La prima ad aver intuito il trend è stata Rei Kawakubo, designer di Comme Des Garçons, che ha aperto il primo negozio precario e a tempo determinato chiamandolo Guerrilla Store. La motivazione di fondo non fa una piega: dal momento che gli stilisti propongono una nuova collezione ogni stagione, per quale motivo allora i negozi dovrebbero rimanere sempre gli stessi? Perciò Comme des Garçons ha iniziato ad aprire, senza nessun preavviso e pochissima pubblicità (sito internet, manifesti e volantini), una serie di negozi in alcune città europee – prima Berlino, poi Varsavia, poi Stoccolma – solo per pochi mesi, "occupando" librerie, magazzini o spazi anonimi, talvolta senza inserire alcuna insegna, con un arredo spartano ed essenziale che strizza l’occhio allo stile punk e squatter: i costi sono ridotti al minimo, i prodotti della collezione venduti ad un prezzo più basso rispetto a quello delle normali boutiques, la curiosità dei media e il pressante passaparola gli indicatori di successo dell’operazione.
Negli Stati Uniti sulla scia di questo trend sono nate due nuove insegne "itineranti": Target - una sorta di discount chic che offre i prodotti dello stilista Isaac Mizrahi - nell’ultimo anno ha aperto temporaneamente un pop-up store (così ora vengono chiamati i negozi temporanei) di 1500 metri quadrati al Rockfeller Center poi, sempre a New York, di fronte al fiume Hudson durante le festività natalizie e negli Hamptons.
Un vero e proprio caso, assai frequentato da celebrities e trendsetter, è Vacant, una boutique itinerante che resta aperta solo per qualche mese, giusto il tempo di esaurire la merce: prodotti difficili da trovare o a tiratura limitata sia di brand famosi che emergenti, specialmente quelle del mondo hip-hop chic.

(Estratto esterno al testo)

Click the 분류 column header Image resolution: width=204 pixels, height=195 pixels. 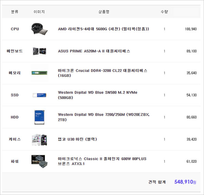click(x=15, y=12)
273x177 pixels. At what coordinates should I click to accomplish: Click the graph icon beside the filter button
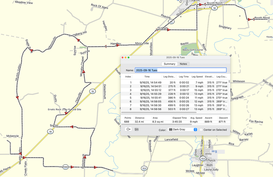tap(137, 129)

Le location delle nuove aperture vengono comunicate solo via mail ai membri del Vacant club.
Il fattore chiave che fa dei pop-up stores dei modelli di successo è quello di trasformare l’apertura di un negozio e quindi l’esperienza d’acquisto in un vero e proprio evento, che venga percepito dal pubblico come un qualcosa di esclusivo, da scoprire in fretta, prima che il negozio sparisca. E’ come un ritorno al passato, al tempo delle fiere e dei mercati mobili, al quale però viene aggiunta quella patina di coolness e glamour inevitabili oggi per aver successo. Anche in Italia, ad esempio, il celebre e chic mercatino del mercoledì di Forte dei Marmi è diventato itinerante e nei weekend è possibile trovarlo in alcune province della Lombardia.

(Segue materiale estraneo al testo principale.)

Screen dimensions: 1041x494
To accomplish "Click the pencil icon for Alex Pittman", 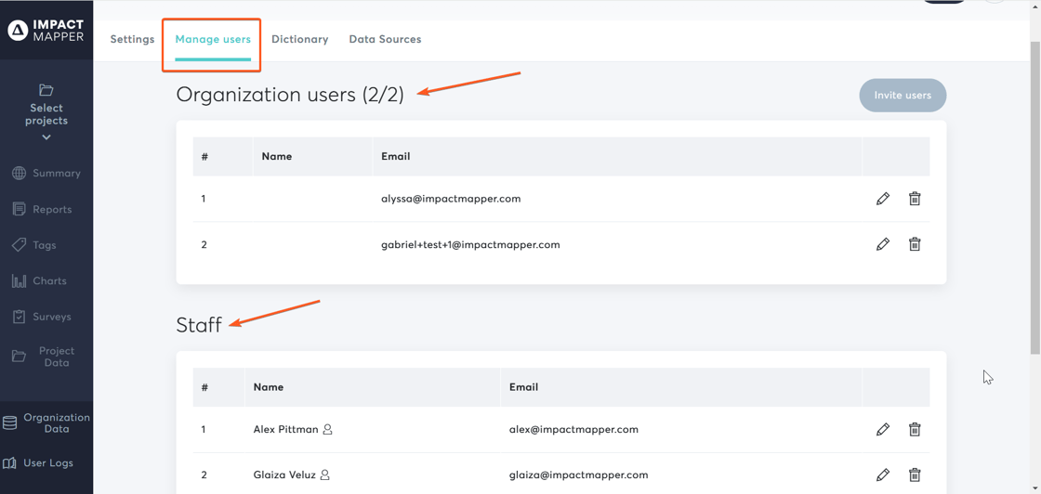I will 882,429.
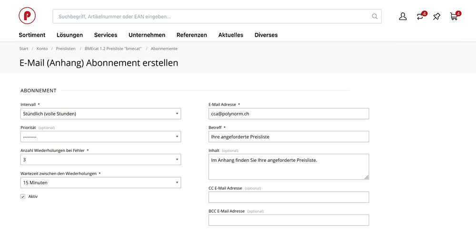Focus the CC E-Mail Adresse field
The width and height of the screenshot is (476, 238).
[288, 197]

In ritardo, anche i grandi brand hanno scoperto le potenzialità di business, ma soprattutto di opportunità e di visibilità, che possono derivare dall’apertura di pop-up store, interpretandoli in modo diverso e aggiungendo nuovi contenuti e significati: la Nike canadese, in occasione dell’imminente maratona di Vancouver, ha aperto il Nike’s Runner Lounge, uno spazio dove gli amanti della corsa possono provare e acquistare le scarpe per la competizione, ma anche avere informazioni sulla gara e trovare compagni per allenarsi. Un modo efficace per unire business e servizio, e fedeltà al marchio: ovviamente il negozio chiuderà una volta terminata la maratona.